So, contrary to popular belief (and many many hours of trying to will it so) I have not fallen into a portal to another dimension. One where all the animals talk and everyone breaks out into song at any given moment. No...no... Ive just been here completely absorbed in reading. That and my sleep has been horribly thrown off, so I have been prone to massive mood swings, having my emotions go from one end of the shining "woman-spectrum" to the other... I felt that posting a blog that went from: "I had the best bagel today, I love you all!" to: why does my cat often look at me like I'm just not good enough?!?!" then finally to: "I am not in existence to impress everyone, why wont people just leave me alone and let me read?!?!?!", was not the best way to entertain readers. That is also not the best way to stay out of a state hospital.....so staying quiet was really best on all levels, really.
But, with the help of some pretty great last couple of days, and the fact that The Boyfriend finally made it back home after a two week business trip, I feel tons better. I've taken the boards off the windows, changed out of my fuzzy sheep pajama pants, and have stopped talking about myself in the third person. Heather is back on track! .....damn it!!
I had a startling realization today. It was one of those metaphorical light bulbs that goes off in your head, but once it comes on it turns out to be way too bright and cant be switched back off again....
My friend and I had decided to go shopping and run some errands. We stopped by our Mecca: Whole Foods, for some tea and vitamins. Then our other source of sheer elation: Barnes and Noble. And then the place that makes us constantly wonder why in the hell we keep going there, and also wonder why a startling percentage of the population has never heard of birth control or soap: Wal-Mart.
While walking through the store, picking out random groceries, my friend and I are quite enjoying ourselves. Talking about nothing in particular, joking around, laughing, and just simply enjoying being out of the house on such a nice day. From one completely obscure inside joke to the next, the laughing and joking reached a level that I'm quite sure others in the immediate vicinity could hear, but would not be disturbed by. Or was it?
That's when it hit me. Are we in the "annoying" category of the general population? In a time in our lives when we have reached that age where teenagers think we are old, and the middle-aged still views us as "kids", we have totally and completely encased ourselves in that warm shroud of confidence, welcomed self realization, and a general satisfaction of the direction (or lack thereof) that our lives have taken thus far.
I started thinking: How long has it been since someone new has joined our "group"? Do we even want that to happen? Would anyone else even want to? Not that these things matter, or should matter.... But at this point in my life I have realized that I have surrounded myself with the base, foundation, and building blocks of my being. I have the best friends that I have ever had, and probably (and hopefully) ever will. My kids are smart, happy, and healthy, and even though I hope to accomplish something great within this next decade of my life, I am satisfied with the step of the "ladder of life" that I have paused on.

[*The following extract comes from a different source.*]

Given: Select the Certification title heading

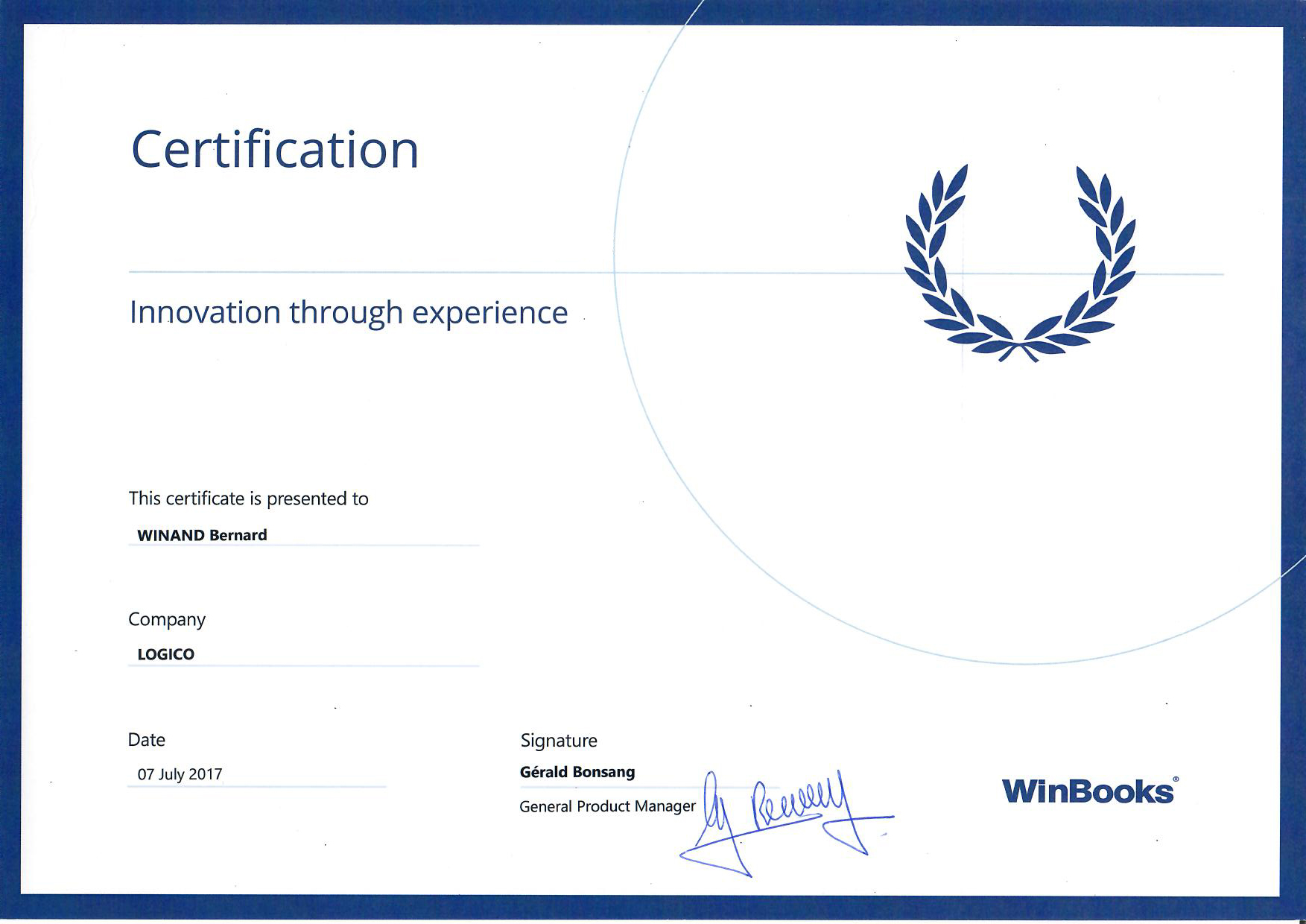Looking at the screenshot, I should [x=276, y=151].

But again, I ask myself: "is the reason for all that because I am one of those people that I oh-so-not long ago found to be really agitating? I make (somewhat) tasteful jokes in public, not caring who overhears. I thrust myself into a persona that is purposefully annoying, for the humor of it all. But the one answer to the question that really bothers me is: I don't care! Is that wrong entirely? Or is this what self confidence really feels like.....? (Being one of those that grew up never really feeling the definition of the word "self confidence", I find the tinge of guilt for strangers around me questionable)
After having this somewhat out of body realization, I quickly dismissed all hindering thoughts, and went right back to being annoying. Because after all, life is short, we should try to enjoy it while we can.
And once back to being myself, my friend and I finished up our afternoon quietly making fun of a woman who was wearing what looked like her own version of a pirate outfit. Black, rather tight pants, black knee-high leather boots, and a white shirt. Topping off this ensemble was a red sash, tied just enough above the waist for it to look odd. Or like she was going to fire some cannons and hoist the main sail......
Apparently at the age of 30, having self-realization-based ideas of betterment doesn't last very long. Either that or my attention span is too short to maintain a want for personal growth. Either way, I'm okay with it.